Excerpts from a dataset
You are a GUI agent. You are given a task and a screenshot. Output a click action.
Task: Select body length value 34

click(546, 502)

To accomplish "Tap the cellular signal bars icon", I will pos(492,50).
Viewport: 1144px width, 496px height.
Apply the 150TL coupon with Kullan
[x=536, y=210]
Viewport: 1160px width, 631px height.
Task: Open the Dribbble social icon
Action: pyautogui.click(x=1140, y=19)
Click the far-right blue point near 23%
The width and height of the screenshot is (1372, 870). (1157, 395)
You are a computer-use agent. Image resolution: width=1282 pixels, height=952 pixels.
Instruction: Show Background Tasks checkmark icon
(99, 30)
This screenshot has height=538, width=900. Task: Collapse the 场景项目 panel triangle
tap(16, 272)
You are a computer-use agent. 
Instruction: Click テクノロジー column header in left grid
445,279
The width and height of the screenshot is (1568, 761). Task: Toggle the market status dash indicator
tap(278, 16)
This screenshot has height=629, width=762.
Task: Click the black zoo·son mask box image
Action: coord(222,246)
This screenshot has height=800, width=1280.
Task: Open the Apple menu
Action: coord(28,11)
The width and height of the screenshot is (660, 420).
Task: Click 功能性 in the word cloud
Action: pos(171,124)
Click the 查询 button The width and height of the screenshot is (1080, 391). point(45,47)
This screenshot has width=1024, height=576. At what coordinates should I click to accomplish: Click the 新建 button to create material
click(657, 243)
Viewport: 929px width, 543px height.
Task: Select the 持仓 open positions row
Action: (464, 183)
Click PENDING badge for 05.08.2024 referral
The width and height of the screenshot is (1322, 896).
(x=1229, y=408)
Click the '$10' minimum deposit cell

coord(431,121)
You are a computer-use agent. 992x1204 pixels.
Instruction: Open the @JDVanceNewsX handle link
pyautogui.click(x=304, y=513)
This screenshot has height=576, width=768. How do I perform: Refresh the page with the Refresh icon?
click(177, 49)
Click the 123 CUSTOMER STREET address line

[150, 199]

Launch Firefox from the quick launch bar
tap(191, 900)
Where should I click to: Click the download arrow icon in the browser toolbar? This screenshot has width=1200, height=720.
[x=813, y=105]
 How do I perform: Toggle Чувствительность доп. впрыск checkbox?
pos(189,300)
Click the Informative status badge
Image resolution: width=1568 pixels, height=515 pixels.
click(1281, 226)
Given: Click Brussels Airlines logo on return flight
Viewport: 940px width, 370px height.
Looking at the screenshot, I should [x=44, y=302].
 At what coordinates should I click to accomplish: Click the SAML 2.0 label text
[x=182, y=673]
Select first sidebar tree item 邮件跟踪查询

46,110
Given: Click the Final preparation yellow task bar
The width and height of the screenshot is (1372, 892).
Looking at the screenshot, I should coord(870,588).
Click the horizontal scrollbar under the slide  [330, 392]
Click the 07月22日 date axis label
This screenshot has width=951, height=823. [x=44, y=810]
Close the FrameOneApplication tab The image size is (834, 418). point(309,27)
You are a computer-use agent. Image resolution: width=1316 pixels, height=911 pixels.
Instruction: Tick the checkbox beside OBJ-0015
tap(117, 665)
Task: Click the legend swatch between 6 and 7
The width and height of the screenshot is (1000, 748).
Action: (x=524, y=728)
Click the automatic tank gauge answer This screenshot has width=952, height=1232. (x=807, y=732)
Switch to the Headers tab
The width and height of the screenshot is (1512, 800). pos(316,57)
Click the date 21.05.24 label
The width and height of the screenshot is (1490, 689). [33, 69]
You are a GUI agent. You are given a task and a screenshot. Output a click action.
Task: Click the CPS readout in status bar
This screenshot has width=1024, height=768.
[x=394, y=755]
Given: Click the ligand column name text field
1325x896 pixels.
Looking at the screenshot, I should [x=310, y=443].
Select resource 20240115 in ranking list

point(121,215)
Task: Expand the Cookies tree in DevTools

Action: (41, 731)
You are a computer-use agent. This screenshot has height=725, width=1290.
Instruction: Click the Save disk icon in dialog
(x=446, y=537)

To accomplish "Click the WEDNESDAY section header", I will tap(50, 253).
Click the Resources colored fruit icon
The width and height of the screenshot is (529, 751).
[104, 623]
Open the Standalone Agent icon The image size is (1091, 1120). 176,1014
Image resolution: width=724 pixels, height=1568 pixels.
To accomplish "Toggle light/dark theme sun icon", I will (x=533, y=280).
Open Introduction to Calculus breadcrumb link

**EXERCISE DETAILS**
What is needed is an exact transcription of all the data.

**ANSWER**
You are a GUI agent. You are given a task and a screenshot. Output a click action.
Task: Select body length value 34

click(546, 502)

To accomplish "Tap the cellular signal bars icon", I will pos(492,50).
Viewport: 1144px width, 496px height.
Apply the 150TL coupon with Kullan
[x=536, y=210]
Viewport: 1160px width, 631px height.
Task: Open the Dribbble social icon
Action: pyautogui.click(x=1140, y=19)
Click the far-right blue point near 23%
The width and height of the screenshot is (1372, 870). (1157, 395)
You are a computer-use agent. Image resolution: width=1282 pixels, height=952 pixels.
Instruction: Show Background Tasks checkmark icon
(99, 30)
This screenshot has height=538, width=900. Task: Collapse the 场景项目 panel triangle
tap(16, 272)
You are a computer-use agent. 
Instruction: Click テクノロジー column header in left grid
445,279
The width and height of the screenshot is (1568, 761). Task: Toggle the market status dash indicator
tap(278, 16)
This screenshot has height=629, width=762.
Task: Click the black zoo·son mask box image
Action: coord(222,246)
This screenshot has height=800, width=1280.
Task: Open the Apple menu
Action: coord(28,11)
The width and height of the screenshot is (660, 420).
Task: Click 功能性 in the word cloud
Action: pos(171,124)
Click the 查询 button The width and height of the screenshot is (1080, 391). point(45,47)
This screenshot has width=1024, height=576. At what coordinates should I click to accomplish: Click the 新建 button to create material
click(657, 243)
Viewport: 929px width, 543px height.
Task: Select the 持仓 open positions row
Action: (464, 183)
Click PENDING badge for 05.08.2024 referral
The width and height of the screenshot is (1322, 896).
(x=1229, y=408)
Click the '$10' minimum deposit cell

coord(431,121)
You are a computer-use agent. 992x1204 pixels.
Instruction: Open the @JDVanceNewsX handle link
pyautogui.click(x=304, y=513)
This screenshot has height=576, width=768. How do I perform: Refresh the page with the Refresh icon?
click(177, 49)
Click the 123 CUSTOMER STREET address line

[150, 199]

Launch Firefox from the quick launch bar
tap(191, 900)
Where should I click to: Click the download arrow icon in the browser toolbar? This screenshot has width=1200, height=720.
[x=813, y=105]
 How do I perform: Toggle Чувствительность доп. впрыск checkbox?
pos(189,300)
Click the Informative status badge
Image resolution: width=1568 pixels, height=515 pixels.
click(1281, 226)
Given: Click Brussels Airlines logo on return flight
Viewport: 940px width, 370px height.
Looking at the screenshot, I should [x=44, y=302].
 At what coordinates should I click to accomplish: Click the SAML 2.0 label text
[x=182, y=673]
Select first sidebar tree item 邮件跟踪查询

46,110
Given: Click the Final preparation yellow task bar
The width and height of the screenshot is (1372, 892).
Looking at the screenshot, I should coord(870,588).
Click the horizontal scrollbar under the slide  [330, 392]
Click the 07月22日 date axis label
This screenshot has width=951, height=823. [x=44, y=810]
Close the FrameOneApplication tab The image size is (834, 418). point(309,27)
You are a computer-use agent. Image resolution: width=1316 pixels, height=911 pixels.
Instruction: Tick the checkbox beside OBJ-0015
tap(117, 665)
Task: Click the legend swatch between 6 and 7
The width and height of the screenshot is (1000, 748).
Action: (x=524, y=728)
Click the automatic tank gauge answer This screenshot has width=952, height=1232. (x=807, y=732)
Switch to the Headers tab
The width and height of the screenshot is (1512, 800). pos(316,57)
Click the date 21.05.24 label
The width and height of the screenshot is (1490, 689). [33, 69]
You are a GUI agent. You are given a task and a screenshot. Output a click action.
Task: Click the CPS readout in status bar
This screenshot has width=1024, height=768.
[x=394, y=755]
Given: Click the ligand column name text field
1325x896 pixels.
Looking at the screenshot, I should [x=310, y=443].
Select resource 20240115 in ranking list

point(121,215)
Task: Expand the Cookies tree in DevTools

Action: (41, 731)
You are a computer-use agent. This screenshot has height=725, width=1290.
Instruction: Click the Save disk icon in dialog
(x=446, y=537)

To accomplish "Click the WEDNESDAY section header", I will tap(50, 253).
Click the Resources colored fruit icon
The width and height of the screenshot is (529, 751).
[104, 623]
Open the Standalone Agent icon The image size is (1091, 1120). 176,1014
Image resolution: width=724 pixels, height=1568 pixels.
To accomplish "Toggle light/dark theme sun icon", I will (x=533, y=280).
Open Introduction to Calculus breadcrumb link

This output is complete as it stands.